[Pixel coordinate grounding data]

+++

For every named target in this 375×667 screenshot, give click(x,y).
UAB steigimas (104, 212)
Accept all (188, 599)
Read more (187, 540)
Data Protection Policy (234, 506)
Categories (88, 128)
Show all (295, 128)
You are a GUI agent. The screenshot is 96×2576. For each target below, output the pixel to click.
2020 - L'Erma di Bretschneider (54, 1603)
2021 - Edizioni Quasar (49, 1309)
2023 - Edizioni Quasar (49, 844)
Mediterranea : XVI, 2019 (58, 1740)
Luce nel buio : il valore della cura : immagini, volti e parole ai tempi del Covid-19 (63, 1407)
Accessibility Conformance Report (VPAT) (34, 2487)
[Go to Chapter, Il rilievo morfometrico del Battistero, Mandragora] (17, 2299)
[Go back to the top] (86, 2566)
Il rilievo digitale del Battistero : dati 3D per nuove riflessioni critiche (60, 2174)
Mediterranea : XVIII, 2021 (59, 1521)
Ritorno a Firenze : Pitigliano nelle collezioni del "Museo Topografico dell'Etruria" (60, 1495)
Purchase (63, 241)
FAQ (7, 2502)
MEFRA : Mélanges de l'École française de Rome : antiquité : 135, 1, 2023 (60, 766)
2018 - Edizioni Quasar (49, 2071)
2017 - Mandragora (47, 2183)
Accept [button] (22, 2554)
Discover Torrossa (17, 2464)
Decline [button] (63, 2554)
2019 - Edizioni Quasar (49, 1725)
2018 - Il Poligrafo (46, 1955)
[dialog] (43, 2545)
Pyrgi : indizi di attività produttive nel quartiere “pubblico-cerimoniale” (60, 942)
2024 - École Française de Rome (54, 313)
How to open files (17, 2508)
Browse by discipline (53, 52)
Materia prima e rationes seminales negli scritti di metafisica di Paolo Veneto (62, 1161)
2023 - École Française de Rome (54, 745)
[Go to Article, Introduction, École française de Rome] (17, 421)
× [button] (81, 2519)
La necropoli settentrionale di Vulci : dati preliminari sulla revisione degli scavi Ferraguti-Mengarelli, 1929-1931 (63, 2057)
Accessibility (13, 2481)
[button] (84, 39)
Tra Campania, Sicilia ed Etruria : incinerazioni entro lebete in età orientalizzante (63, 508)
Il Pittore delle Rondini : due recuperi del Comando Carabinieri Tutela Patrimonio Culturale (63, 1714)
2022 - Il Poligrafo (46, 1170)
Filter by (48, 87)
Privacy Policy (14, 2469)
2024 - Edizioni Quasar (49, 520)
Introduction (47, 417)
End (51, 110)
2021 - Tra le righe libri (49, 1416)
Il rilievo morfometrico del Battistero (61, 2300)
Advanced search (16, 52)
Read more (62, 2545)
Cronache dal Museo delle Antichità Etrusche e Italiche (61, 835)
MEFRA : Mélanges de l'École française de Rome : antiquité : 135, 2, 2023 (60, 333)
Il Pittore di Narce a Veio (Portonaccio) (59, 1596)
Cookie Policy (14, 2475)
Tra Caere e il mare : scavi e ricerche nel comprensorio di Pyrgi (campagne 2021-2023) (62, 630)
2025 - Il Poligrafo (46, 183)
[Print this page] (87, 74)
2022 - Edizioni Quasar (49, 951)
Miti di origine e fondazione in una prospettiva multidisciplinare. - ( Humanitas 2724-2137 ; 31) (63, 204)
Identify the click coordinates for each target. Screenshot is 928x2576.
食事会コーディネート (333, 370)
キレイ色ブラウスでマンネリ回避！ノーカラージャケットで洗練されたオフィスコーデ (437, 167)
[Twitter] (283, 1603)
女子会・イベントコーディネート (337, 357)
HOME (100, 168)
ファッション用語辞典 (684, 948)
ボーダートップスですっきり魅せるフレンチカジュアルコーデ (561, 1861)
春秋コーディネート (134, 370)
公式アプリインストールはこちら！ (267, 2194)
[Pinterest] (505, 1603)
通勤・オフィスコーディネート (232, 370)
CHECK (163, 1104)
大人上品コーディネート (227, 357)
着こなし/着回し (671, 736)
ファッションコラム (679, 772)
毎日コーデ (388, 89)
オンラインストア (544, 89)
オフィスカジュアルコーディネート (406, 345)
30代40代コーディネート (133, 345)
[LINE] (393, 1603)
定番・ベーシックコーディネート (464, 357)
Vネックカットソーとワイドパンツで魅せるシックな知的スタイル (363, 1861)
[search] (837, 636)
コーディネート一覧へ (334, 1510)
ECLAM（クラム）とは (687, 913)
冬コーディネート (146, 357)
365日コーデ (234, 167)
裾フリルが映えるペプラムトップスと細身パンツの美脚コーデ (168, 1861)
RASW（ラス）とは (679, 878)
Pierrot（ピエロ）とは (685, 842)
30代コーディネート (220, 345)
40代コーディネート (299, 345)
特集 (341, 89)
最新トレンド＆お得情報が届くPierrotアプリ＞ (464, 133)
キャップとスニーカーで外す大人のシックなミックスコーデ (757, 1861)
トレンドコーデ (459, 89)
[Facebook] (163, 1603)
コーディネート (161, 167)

+++

Reproduce each line of the records in which "Policy" appears.

Completed exercise:
Data Protection Policy (234, 506)
Privacy Policy (14, 2469)
Cookie Policy (14, 2475)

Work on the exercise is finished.